**ACTIVIDADES PROPUESTAS:**
**1)** Transcribe de la crítica el fragmento que va desde "Crítica de Aníbal" hasta "sereno y sensible.", ambos incluidos.
**2)** Enumera los temas que, según la crítica, surgen entre las imágenes de la película.

**TEXTO DEL EJERCICIO:**

La chica sin nombre

Crítica de Aníbal Perotti - Cinemarama

Una cuestión ética

Las películas de los hermanos Dardenne, como las de otros cineastas autores, se asemejan en ciertos aspectos. La pereza de algunos críticos hace que se confunda la coherencia apabullante de su obra con una mera repetición. De ahí a decir que su nueva película es menos de lo mismo, hay solo un paso. Pero lejos de ser una película menor, La chica sin nombre tal vez sea la más audaz de su extraordinaria filmografía. Manteniendo el rigor formal y el compromiso ético de su mirada, los cineastas evolucionan hacia una puesta en escena progresivamente depurada, para expresarse de un modo más sereno y sensible.

La joven doctora Jenny Davin, esmerada e íntegra, una noche se niega a abrir la puerta del consultorio a una persona que golpea fuera de horario. Al día siguiente, se entera de que aquella persona fue encontrada muerta en el río: se trata de una joven negra sin documentos. Jenny se siente responsable e intenta averiguar las causas de la muerte o al menos encontrar su identidad para que sea enterrada con su nombre. Los Dardenne hacen cine político a partir de situaciones específicas. A diferencia del cine de Ken Loach, ellos nunca formulan explícitamente un gran tema ni reducen a sus personajes a una dimensión unívoca. Los dilemas no pasan por largos diálogos, sino por la acción pura, la urgencia, el movimiento. Las fronteras, los inmigrantes, la preocupación por el otro o la indiferencia, son temas que surgen entre las imágenes.

El cuerpo habla

Jenny avanza en su investigación como doctora: escuchando a los cuerpos y descifrando sus movimientos internos. Todos los que están implicados o relacionados con la muerte de la chica sin nombre somatizan. Jenny detecta sus mentiras a través de un pulso que se acelera, una crisis de vómitos o un dolor de espalda. Los Dardenne han sido desde siempre cineastas físicos, extremadamente precisos para filmar el cuerpo de los actores, sus movimientos, sus gestos, su materialidad y su posición en el espacio del plano. Los directores logran captar la exterioridad del actor, una intensidad que es asociada a su mirada humanista cuando filman personas, pero que se sostiene con lugares y objetos.

La joven doctora no es culpable frente a la policía ni se siente en falta con las buenas costumbres del pueblo. Ella es culpable ante sus propios ojos. Jenny no tiene padres, amigos ni amantes. No es lo que en el cine convencional se conoce como “personaje”. Ella es la figura central de una cuestión ética. La tensión emocional que atraviesa la película proviene de la extraña mezcla entre esa abstracción ligada a la responsabilidad, y la encarnación del personaje por Adèle Haenel. De su cuerpo grácil, vivo y sensual, de su forma de hablar y de sus gestos, afloran simultáneamente caracteres contradictorios: la competencia profesional y la inquietud, la determinación y la incertidumbre. Esta combinación produce un efecto muy humano, una presencia física excepcional. La reflexión sobre la responsabilidad se transforma en un drama inquietante que pone en cuestión de un modo profundo y concreto las dificultades de vivir en sociedad.

**DATOS PROPORCIONADOS:**
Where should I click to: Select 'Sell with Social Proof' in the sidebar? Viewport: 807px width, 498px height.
---
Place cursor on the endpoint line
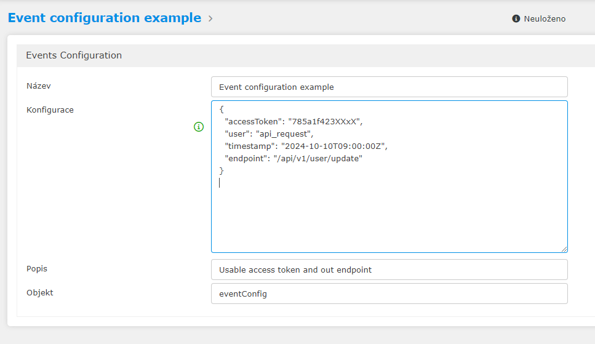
...
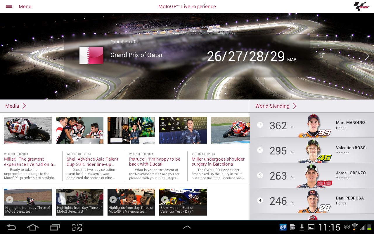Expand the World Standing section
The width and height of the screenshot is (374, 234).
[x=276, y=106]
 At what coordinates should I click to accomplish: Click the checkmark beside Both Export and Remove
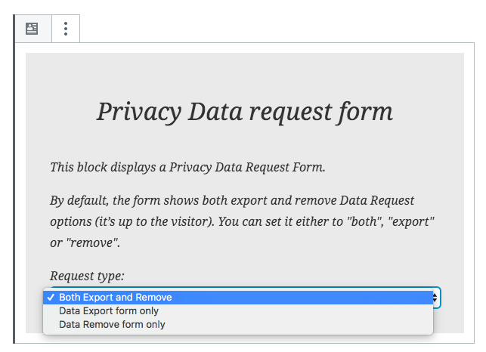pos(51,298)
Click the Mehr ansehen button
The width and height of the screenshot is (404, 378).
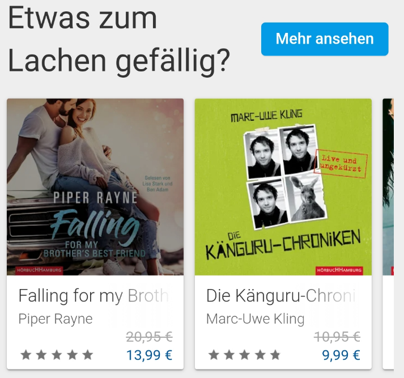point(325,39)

**SOLUCIONES:**
**1)**
Crítica de Aníbal Perotti - Cinemarama

Una cuestión ética

Las películas de los hermanos Dardenne, como las de otros cineastas autores, se asemejan en ciertos aspectos. La pereza de algunos críticos hace que se confunda la coherencia apabullante de su obra con una mera repetición. De ahí a decir que su nueva película es menos de lo mismo, hay solo un paso. Pero lejos de ser una película menor, La chica sin nombre tal vez sea la más audaz de su extraordinaria filmografía. Manteniendo el rigor formal y el compromiso ético de su mirada, los cineastas evolucionan hacia una puesta en escena progresivamente depurada, para expresarse de un modo más sereno y sensible.

**2)** Las fronteras, los inmigrantes, la preocupación por el otro y la indiferencia.